_Task to complete_: When you reach the line containing "You are a computer-use" in the records below, set it down exactly, together with every later line through the end, but not the pictures.

========

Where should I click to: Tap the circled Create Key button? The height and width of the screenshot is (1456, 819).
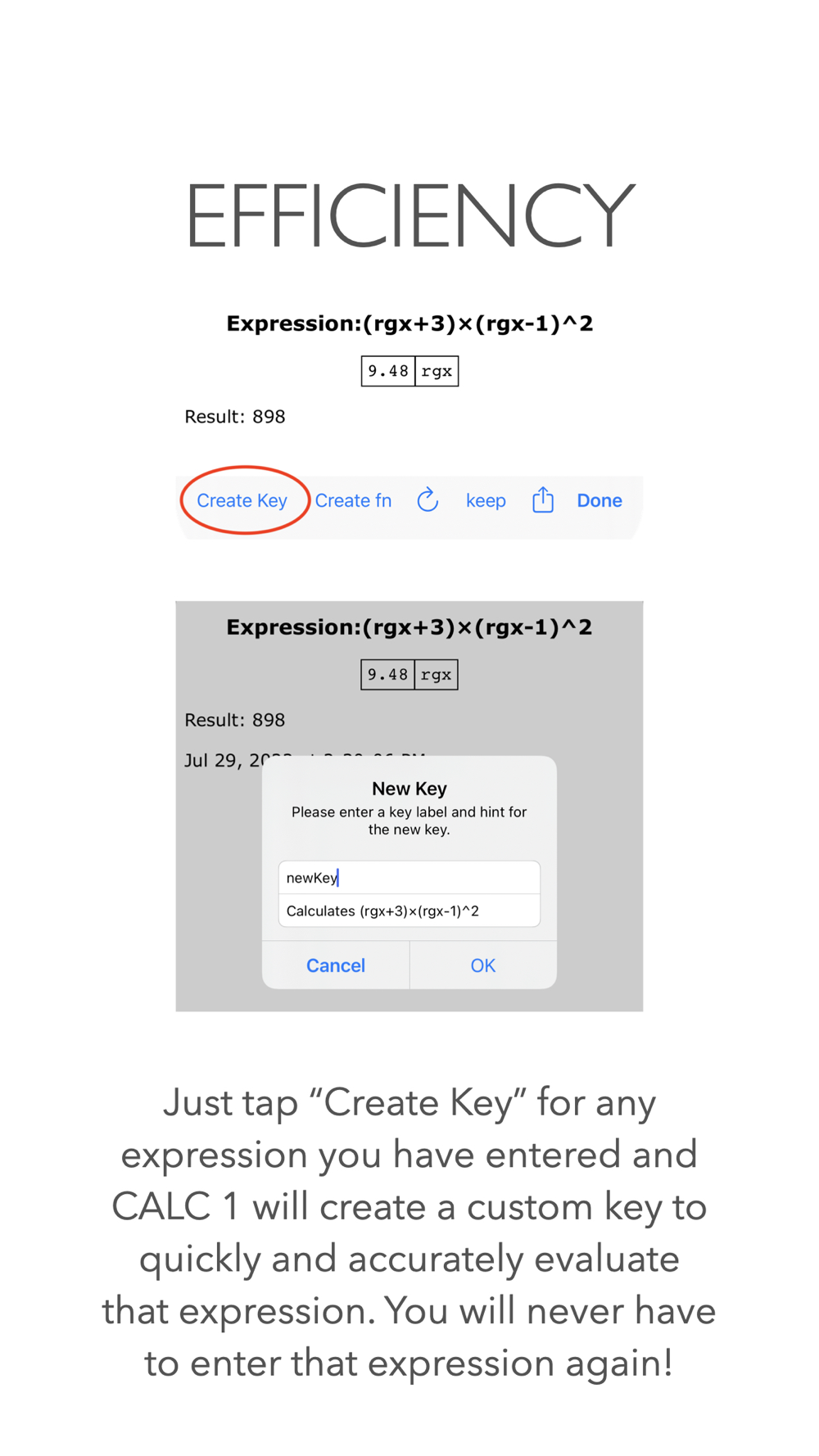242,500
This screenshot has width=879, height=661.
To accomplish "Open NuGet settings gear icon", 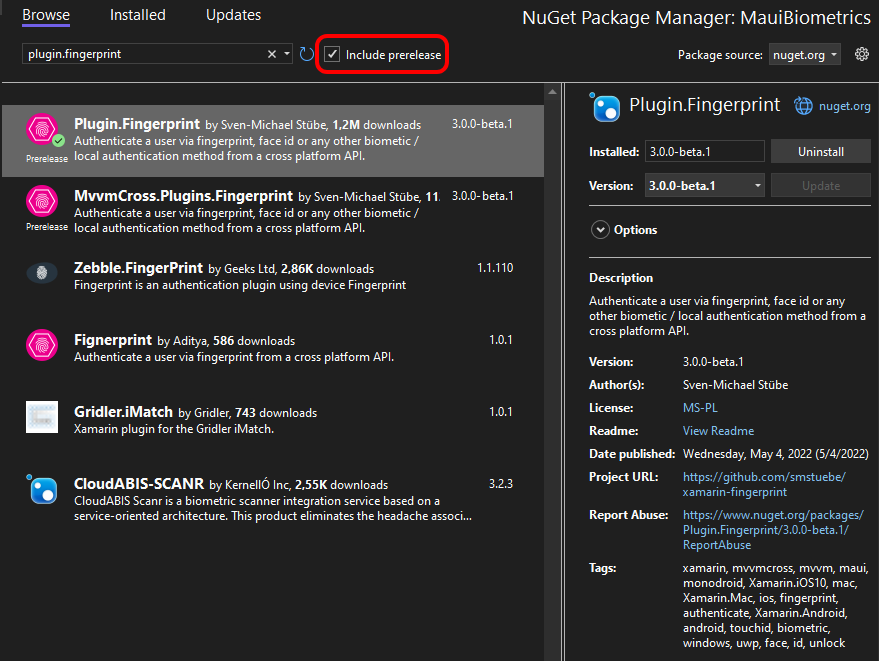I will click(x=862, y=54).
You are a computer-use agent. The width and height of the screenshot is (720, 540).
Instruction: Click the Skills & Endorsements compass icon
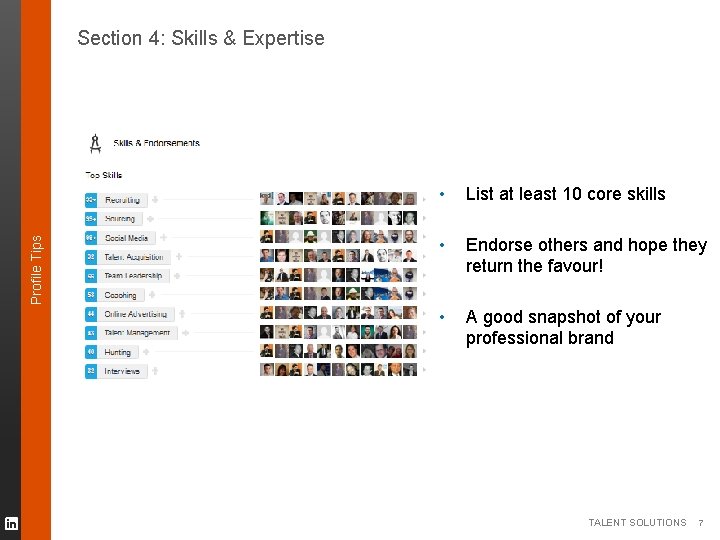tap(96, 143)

========

_Response area_:
You are a computer-use agent. The width and height of the screenshot is (720, 540).
Instruction: Click the Skills & Endorsements compass icon
tap(96, 143)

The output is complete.